*** Material shown ***

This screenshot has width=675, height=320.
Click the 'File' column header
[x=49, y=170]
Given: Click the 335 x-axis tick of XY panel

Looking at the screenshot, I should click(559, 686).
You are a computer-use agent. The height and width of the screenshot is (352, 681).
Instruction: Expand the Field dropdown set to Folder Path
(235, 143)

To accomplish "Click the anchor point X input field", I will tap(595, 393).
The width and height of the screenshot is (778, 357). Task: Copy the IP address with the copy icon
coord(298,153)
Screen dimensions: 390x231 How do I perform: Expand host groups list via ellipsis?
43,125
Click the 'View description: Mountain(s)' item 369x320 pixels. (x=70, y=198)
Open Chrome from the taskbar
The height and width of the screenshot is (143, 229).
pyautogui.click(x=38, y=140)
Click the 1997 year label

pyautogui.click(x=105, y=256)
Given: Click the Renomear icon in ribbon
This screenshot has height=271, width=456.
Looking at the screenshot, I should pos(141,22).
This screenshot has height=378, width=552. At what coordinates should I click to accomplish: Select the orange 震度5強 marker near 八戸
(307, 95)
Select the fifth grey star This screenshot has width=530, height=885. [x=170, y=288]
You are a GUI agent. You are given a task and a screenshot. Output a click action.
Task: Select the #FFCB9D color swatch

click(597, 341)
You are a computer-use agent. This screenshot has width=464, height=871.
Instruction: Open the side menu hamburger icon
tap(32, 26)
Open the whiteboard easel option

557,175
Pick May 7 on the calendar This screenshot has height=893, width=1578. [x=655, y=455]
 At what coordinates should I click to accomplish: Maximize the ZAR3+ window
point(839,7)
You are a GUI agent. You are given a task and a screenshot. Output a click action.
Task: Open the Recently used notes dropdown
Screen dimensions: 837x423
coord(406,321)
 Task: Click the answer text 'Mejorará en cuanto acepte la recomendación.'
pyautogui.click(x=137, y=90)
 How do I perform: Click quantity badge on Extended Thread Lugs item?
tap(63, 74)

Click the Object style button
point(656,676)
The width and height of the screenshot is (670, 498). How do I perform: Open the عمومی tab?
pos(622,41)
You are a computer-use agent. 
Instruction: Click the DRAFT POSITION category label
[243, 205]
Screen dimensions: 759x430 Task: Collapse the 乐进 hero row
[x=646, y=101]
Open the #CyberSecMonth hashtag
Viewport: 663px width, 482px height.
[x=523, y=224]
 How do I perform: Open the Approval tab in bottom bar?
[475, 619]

*** End of Material shown ***

What to do
Supply the entire listing above again, word for word.

Task answer
This screenshot has width=675, height=320.
Click the 'File' column header
[x=49, y=170]
Given: Click the 335 x-axis tick of XY panel

Looking at the screenshot, I should click(559, 686).
You are a computer-use agent. The height and width of the screenshot is (352, 681).
Instruction: Expand the Field dropdown set to Folder Path
(235, 143)

To accomplish "Click the anchor point X input field", I will tap(595, 393).
The width and height of the screenshot is (778, 357). Task: Copy the IP address with the copy icon
coord(298,153)
Screen dimensions: 390x231 How do I perform: Expand host groups list via ellipsis?
43,125
Click the 'View description: Mountain(s)' item 369x320 pixels. (x=70, y=198)
Open Chrome from the taskbar
The height and width of the screenshot is (143, 229).
pyautogui.click(x=38, y=140)
Click the 1997 year label

pyautogui.click(x=105, y=256)
Given: Click the Renomear icon in ribbon
This screenshot has height=271, width=456.
Looking at the screenshot, I should pos(141,22).
This screenshot has height=378, width=552. At what coordinates should I click to accomplish: Select the orange 震度5強 marker near 八戸
(307, 95)
Select the fifth grey star This screenshot has width=530, height=885. [x=170, y=288]
You are a GUI agent. You are given a task and a screenshot. Output a click action.
Task: Select the #FFCB9D color swatch

click(597, 341)
You are a computer-use agent. This screenshot has width=464, height=871.
Instruction: Open the side menu hamburger icon
tap(32, 26)
Open the whiteboard easel option

557,175
Pick May 7 on the calendar This screenshot has height=893, width=1578. [x=655, y=455]
 At what coordinates should I click to accomplish: Maximize the ZAR3+ window
point(839,7)
You are a GUI agent. You are given a task and a screenshot. Output a click action.
Task: Open the Recently used notes dropdown
Screen dimensions: 837x423
coord(406,321)
 Task: Click the answer text 'Mejorará en cuanto acepte la recomendación.'
pyautogui.click(x=137, y=90)
 How do I perform: Click quantity badge on Extended Thread Lugs item?
tap(63, 74)

Click the Object style button
point(656,676)
The width and height of the screenshot is (670, 498). How do I perform: Open the عمومی tab?
pos(622,41)
You are a computer-use agent. 
Instruction: Click the DRAFT POSITION category label
[243, 205]
Screen dimensions: 759x430 Task: Collapse the 乐进 hero row
[x=646, y=101]
Open the #CyberSecMonth hashtag
Viewport: 663px width, 482px height.
[x=523, y=224]
 How do I perform: Open the Approval tab in bottom bar?
[475, 619]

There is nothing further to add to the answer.